> [About this task]
Output all of the material that follows as a numbered list, omitting every blank line.

::: Records for this exercise

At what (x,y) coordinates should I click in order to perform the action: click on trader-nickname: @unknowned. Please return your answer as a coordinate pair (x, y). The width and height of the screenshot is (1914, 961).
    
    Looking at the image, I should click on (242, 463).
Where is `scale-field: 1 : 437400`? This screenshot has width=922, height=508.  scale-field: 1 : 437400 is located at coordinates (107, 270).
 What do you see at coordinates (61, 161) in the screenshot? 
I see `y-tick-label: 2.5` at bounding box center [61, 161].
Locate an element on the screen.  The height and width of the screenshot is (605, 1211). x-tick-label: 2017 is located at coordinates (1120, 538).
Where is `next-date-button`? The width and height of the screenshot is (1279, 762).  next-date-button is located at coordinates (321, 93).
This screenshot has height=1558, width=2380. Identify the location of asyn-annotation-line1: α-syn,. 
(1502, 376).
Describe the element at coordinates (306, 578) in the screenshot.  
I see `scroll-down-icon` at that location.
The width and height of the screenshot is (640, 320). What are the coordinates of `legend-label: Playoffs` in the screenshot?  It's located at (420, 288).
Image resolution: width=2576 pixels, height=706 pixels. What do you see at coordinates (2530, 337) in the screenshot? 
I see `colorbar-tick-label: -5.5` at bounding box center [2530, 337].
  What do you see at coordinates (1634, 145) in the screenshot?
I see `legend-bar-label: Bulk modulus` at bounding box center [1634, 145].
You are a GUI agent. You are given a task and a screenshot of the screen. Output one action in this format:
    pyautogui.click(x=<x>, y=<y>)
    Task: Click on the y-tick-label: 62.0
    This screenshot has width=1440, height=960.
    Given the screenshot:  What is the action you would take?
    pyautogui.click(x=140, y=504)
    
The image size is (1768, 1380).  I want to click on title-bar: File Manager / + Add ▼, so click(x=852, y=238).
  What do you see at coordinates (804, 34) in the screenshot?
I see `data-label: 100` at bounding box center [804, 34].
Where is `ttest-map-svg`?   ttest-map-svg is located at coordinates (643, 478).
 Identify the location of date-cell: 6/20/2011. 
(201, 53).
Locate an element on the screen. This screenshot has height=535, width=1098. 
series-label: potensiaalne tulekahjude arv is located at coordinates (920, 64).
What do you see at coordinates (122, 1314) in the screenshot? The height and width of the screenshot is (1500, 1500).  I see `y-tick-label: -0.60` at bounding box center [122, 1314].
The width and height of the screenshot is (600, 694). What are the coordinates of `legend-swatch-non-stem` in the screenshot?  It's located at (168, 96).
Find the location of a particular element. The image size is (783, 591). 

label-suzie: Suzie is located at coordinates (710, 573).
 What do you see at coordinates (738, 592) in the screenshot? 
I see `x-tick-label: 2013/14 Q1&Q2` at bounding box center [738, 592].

::::::

> [Response box]
1. At what (x,y) coordinates should I click in order to perform the action: click on trader-nickname: @unknowned. Please return your answer as a coordinate pair (x, y). The width and height of the screenshot is (1914, 961).
2.     Looking at the image, I should click on (242, 463).
3. Where is `scale-field: 1 : 437400`? This screenshot has width=922, height=508.  scale-field: 1 : 437400 is located at coordinates (107, 270).
4.  What do you see at coordinates (61, 161) in the screenshot? 
5. I see `y-tick-label: 2.5` at bounding box center [61, 161].
6. Locate an element on the screen.  The height and width of the screenshot is (605, 1211). x-tick-label: 2017 is located at coordinates (1120, 538).
7. Where is `next-date-button`? The width and height of the screenshot is (1279, 762).  next-date-button is located at coordinates (321, 93).
8. This screenshot has height=1558, width=2380. Identify the location of asyn-annotation-line1: α-syn,. 
9. (1502, 376).
10. Describe the element at coordinates (306, 578) in the screenshot.  
11. I see `scroll-down-icon` at that location.
12. The width and height of the screenshot is (640, 320). What are the coordinates of `legend-label: Playoffs` in the screenshot?  It's located at (420, 288).
13. Image resolution: width=2576 pixels, height=706 pixels. What do you see at coordinates (2530, 337) in the screenshot? 
14. I see `colorbar-tick-label: -5.5` at bounding box center [2530, 337].
15.   What do you see at coordinates (1634, 145) in the screenshot?
16. I see `legend-bar-label: Bulk modulus` at bounding box center [1634, 145].
17. You are a GUI agent. You are given a task and a screenshot of the screen. Output one action in this format:
18.     pyautogui.click(x=<x>, y=<y>)
19.     Task: Click on the y-tick-label: 62.0
20.     This screenshot has width=1440, height=960.
21.     Given the screenshot:  What is the action you would take?
22.     pyautogui.click(x=140, y=504)
23. The image size is (1768, 1380).  I want to click on title-bar: File Manager / + Add ▼, so click(x=852, y=238).
24.   What do you see at coordinates (804, 34) in the screenshot?
25. I see `data-label: 100` at bounding box center [804, 34].
26. Where is `ttest-map-svg`?   ttest-map-svg is located at coordinates (643, 478).
27.  Identify the location of date-cell: 6/20/2011. 
28. (201, 53).
29. Locate an element on the screen. This screenshot has height=535, width=1098. 
30. series-label: potensiaalne tulekahjude arv is located at coordinates (920, 64).
31. What do you see at coordinates (122, 1314) in the screenshot? The height and width of the screenshot is (1500, 1500).  I see `y-tick-label: -0.60` at bounding box center [122, 1314].
32. The width and height of the screenshot is (600, 694). What are the coordinates of `legend-swatch-non-stem` in the screenshot?  It's located at (168, 96).
33. Find the location of a particular element. The image size is (783, 591). 
34. label-suzie: Suzie is located at coordinates (710, 573).
35.  What do you see at coordinates (738, 592) in the screenshot? 
36. I see `x-tick-label: 2013/14 Q1&Q2` at bounding box center [738, 592].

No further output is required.